Dr Harry Nesbitt, Adjunct Professor at the University of Western Australia and Project Director for Seeds of Life, described the wide-ranging benefits of the project.
‘From an increase in human capacity to improved scientific infrastructure and increased agricultural production by farmers, the Seeds of Life legacy is everywhere. I’m happy to see how much Seeds of Life continues to help people.
‘Importantly, the agronomic research, seed multiplication and distribution system [that were developed are] sustainable, ensuring the legacy of the program lives on.’
ACIAR recognised the need to improve our staple crop production and designed a research program to help identify those crop varieties … One of the reasons for the widespread success of Seeds of Life is its commitment to educating our agricultural scientists so that we are not dependent on foreign expertise.
Timor-Leste President (2008–2012)
Partners in Research for Development
30th Anniversary edition 2012
Genuine collaboration with farmers
Through thousands of on-farm trials, new varieties of the crops were developed, which were adapted to Timor-Leste’s different production environments.
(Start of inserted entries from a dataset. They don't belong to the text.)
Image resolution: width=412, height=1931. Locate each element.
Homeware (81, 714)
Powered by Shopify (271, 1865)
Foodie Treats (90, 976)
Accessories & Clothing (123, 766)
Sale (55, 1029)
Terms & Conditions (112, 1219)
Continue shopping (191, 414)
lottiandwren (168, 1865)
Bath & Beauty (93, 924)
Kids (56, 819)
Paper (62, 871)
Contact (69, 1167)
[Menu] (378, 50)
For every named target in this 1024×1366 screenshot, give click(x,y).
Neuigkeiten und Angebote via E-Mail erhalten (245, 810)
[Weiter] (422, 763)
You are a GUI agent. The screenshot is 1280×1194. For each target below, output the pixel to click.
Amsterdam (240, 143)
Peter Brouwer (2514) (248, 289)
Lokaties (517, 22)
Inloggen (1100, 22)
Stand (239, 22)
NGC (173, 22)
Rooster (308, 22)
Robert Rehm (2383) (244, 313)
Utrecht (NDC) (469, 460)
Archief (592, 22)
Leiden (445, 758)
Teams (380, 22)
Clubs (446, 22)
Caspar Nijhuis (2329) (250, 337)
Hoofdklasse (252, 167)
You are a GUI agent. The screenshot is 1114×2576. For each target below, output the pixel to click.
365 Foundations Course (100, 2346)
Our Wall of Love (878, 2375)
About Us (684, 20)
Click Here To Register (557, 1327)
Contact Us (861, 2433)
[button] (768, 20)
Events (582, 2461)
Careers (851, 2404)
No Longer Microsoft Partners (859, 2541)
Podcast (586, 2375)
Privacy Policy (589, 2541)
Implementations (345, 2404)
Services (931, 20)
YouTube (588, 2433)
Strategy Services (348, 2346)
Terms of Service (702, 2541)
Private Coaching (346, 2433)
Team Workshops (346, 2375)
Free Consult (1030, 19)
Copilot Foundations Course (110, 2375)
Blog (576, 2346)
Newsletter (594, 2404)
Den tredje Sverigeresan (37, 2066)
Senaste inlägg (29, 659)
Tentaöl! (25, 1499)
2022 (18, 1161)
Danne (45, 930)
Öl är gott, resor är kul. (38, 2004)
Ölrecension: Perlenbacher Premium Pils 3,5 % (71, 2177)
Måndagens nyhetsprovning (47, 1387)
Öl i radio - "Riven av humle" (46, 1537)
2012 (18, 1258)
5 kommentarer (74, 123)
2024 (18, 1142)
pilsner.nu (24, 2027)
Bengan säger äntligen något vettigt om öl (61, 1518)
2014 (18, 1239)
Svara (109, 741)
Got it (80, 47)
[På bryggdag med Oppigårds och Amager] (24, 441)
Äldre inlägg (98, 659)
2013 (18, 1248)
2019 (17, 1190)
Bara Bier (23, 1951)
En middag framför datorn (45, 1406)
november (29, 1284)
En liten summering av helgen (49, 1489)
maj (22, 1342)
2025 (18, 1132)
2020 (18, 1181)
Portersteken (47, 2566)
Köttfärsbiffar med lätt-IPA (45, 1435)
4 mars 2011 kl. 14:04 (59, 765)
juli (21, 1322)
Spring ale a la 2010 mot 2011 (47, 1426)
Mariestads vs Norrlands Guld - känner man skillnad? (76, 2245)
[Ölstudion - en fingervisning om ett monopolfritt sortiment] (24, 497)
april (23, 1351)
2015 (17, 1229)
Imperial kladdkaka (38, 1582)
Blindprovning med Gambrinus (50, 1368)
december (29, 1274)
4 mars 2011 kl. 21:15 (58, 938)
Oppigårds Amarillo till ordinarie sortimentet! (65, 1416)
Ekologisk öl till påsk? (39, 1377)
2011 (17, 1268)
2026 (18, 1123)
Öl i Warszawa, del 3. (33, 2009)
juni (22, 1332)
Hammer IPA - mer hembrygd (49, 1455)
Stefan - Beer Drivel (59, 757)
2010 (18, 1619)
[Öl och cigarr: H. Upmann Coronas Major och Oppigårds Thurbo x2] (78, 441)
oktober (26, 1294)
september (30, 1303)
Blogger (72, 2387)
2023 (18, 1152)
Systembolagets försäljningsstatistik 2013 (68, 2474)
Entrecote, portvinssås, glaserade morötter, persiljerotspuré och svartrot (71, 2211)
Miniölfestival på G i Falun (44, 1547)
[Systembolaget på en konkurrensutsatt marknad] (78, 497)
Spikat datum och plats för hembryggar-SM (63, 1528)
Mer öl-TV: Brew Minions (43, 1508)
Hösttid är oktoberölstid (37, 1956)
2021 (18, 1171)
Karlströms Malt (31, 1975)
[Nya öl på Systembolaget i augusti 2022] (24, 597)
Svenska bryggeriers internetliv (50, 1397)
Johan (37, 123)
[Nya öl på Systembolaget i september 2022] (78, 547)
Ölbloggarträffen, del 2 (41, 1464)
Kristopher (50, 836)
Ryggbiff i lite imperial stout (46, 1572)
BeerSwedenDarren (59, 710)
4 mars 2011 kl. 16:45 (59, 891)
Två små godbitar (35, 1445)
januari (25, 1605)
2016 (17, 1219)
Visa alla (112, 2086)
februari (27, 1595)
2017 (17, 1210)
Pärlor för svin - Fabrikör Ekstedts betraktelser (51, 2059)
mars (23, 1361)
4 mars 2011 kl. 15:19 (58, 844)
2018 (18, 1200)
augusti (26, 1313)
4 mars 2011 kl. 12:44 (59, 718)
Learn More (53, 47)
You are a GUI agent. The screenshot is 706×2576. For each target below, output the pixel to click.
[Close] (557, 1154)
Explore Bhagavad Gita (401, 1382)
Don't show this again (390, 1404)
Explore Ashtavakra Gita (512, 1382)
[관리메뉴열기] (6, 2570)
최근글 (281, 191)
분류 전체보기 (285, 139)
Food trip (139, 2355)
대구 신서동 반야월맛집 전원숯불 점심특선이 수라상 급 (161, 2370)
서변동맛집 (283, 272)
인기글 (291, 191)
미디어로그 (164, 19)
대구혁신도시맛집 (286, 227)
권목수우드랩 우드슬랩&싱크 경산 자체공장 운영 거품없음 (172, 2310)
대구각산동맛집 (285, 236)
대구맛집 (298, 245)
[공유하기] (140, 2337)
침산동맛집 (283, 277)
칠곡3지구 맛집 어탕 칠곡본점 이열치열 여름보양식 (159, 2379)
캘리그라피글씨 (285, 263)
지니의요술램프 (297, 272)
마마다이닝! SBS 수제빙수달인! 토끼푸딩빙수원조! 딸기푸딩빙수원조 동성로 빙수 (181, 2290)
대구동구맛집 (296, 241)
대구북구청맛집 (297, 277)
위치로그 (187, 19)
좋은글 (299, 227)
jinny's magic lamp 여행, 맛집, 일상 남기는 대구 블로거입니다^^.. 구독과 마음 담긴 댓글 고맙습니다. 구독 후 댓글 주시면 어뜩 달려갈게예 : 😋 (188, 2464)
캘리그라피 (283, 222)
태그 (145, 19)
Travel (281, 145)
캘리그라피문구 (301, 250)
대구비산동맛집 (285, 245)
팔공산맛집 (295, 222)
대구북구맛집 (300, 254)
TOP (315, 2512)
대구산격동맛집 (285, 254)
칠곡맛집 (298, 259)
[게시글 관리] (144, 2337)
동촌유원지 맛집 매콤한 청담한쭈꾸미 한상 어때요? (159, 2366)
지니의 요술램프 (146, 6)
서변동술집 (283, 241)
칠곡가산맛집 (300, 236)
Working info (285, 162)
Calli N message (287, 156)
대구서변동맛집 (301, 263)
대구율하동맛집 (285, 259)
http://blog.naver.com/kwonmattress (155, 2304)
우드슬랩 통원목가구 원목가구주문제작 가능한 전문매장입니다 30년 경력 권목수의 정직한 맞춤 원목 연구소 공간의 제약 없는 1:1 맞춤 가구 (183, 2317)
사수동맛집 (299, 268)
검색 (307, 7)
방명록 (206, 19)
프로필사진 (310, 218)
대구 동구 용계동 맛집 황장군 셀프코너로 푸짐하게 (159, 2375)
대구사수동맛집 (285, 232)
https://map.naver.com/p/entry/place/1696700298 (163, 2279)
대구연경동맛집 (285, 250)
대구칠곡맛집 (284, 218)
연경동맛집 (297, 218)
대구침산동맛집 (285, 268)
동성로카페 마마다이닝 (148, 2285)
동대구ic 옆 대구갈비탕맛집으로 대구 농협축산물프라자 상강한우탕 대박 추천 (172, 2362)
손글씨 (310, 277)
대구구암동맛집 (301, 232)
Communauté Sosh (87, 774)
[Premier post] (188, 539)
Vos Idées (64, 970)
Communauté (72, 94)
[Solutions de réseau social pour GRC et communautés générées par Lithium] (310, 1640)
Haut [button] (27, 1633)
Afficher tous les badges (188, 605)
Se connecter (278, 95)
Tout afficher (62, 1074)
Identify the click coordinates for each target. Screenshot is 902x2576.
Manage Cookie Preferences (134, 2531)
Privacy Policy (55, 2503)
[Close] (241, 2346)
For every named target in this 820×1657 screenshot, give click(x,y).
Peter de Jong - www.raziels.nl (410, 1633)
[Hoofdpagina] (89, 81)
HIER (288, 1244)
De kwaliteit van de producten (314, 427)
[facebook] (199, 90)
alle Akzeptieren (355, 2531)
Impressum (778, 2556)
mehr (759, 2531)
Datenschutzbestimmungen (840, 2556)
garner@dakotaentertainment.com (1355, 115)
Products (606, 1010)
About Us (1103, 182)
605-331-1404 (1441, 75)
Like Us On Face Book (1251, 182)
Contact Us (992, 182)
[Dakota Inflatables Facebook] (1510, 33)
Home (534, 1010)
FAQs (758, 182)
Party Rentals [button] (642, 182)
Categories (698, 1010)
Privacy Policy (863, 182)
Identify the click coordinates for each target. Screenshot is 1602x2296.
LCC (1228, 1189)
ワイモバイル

Over the 16 years of the project, 19 improved varieties were released, and certified seed was provided to more than 65,000 farming families.
A significant legacy of the program was the establishment of a national seed-production system, which eliminated Timor-Leste’s longstanding dependency on imported seed. The seed-production system comprised both commercial and community-based seed producers, giving Timor-Leste the capacity to produce quality seed in response to farmer demands.
Mr Rob Williams, agriculture researcher based in Timor-Leste, Adjunct Senior Research Fellow at the University of Western Australia and a research leader with the Seeds of Life program, observed ongoing benefits.
‘Today , around 75% of farmers in Timor-Leste use one or more of the crop varieties generated from Seeds of Life – this is up from 48% of farmers when the project concluded in 2016. In every village I’ve gone to in Timor-Leste, I’ve been able to find Seeds of Life sweetpotatoes growing which weren’t there before we started in 2000.
‘And now there are farmers who never used to sell sweetpotatoes, selling produce because they are growing sweetpotato varieties that yield twice as much in half the time. This supplies enough for their households plus extra to sell.’
A participatory research process based on genuine collaboration with farmers is identified as a key factor of success of the program. Between 2006 and 2015, Seeds of Life trained 2,600 people, including farmers, non-government organisation staff, employees from the Ministry of Agriculture and Fisheries, and others. That way the local government had the capacity to continue to multiply and distribute seeds even after the project ended.
‘This approach has been embedded really well into the research department of the Ministry of Agriculture and Fisheries. They know that having researchers who work with farmers as equals – testing things with the farmers, hearing the farmers’ feedback – is going to pay huge dividends in the future,’ said Mr Williams.
Building local expertise and careers
Embedded in many ACIAR-supported programs, and in step with the ACIAR mandate, is an element of capacity building. According to Dr Nesbitt, trained local personnel with the capacity to continue the research are key to a long-term legacy.
Over the 16 years of the Seeds of Life projects, many local researchers worked alongside Australian scientists. Seeds of Life helped to develop six functional agriculture research stations in Timor-Leste that continue to be heavily used by researchers funded by the Timor-Leste Government and the United Nations Food and Agriculture Organization (FAO).
Seeds of Life sponsored 10 program staff to pursue master degrees, all of whom continue to work in agriculture or education in Timor-Leste. One staff member, Mr Luis de Almeida, went on to work on other ACIAR-supported projects when Seeds of Life concluded, including a project focused on agricultural innovation for farming communities in Timor-Leste.
‘Through Seeds of Life I learned research skills and connection with other partners as well as organisation and management skills, which I continue to apply to my work today.
‘I have a dream and a commitment to contribute to the agricultural development sector, which is vital for small and poor farmers in rural areas, especially in developing countries like my home, Timor-Leste.’
In May 2022, Mr de Almeida was appointed as the first ACIAR Country Manager for Timor-Leste. The Seeds of Life project continues to benefit participants – from the farmers who can grow better and more food, through to the research staff who received training and career opportunities.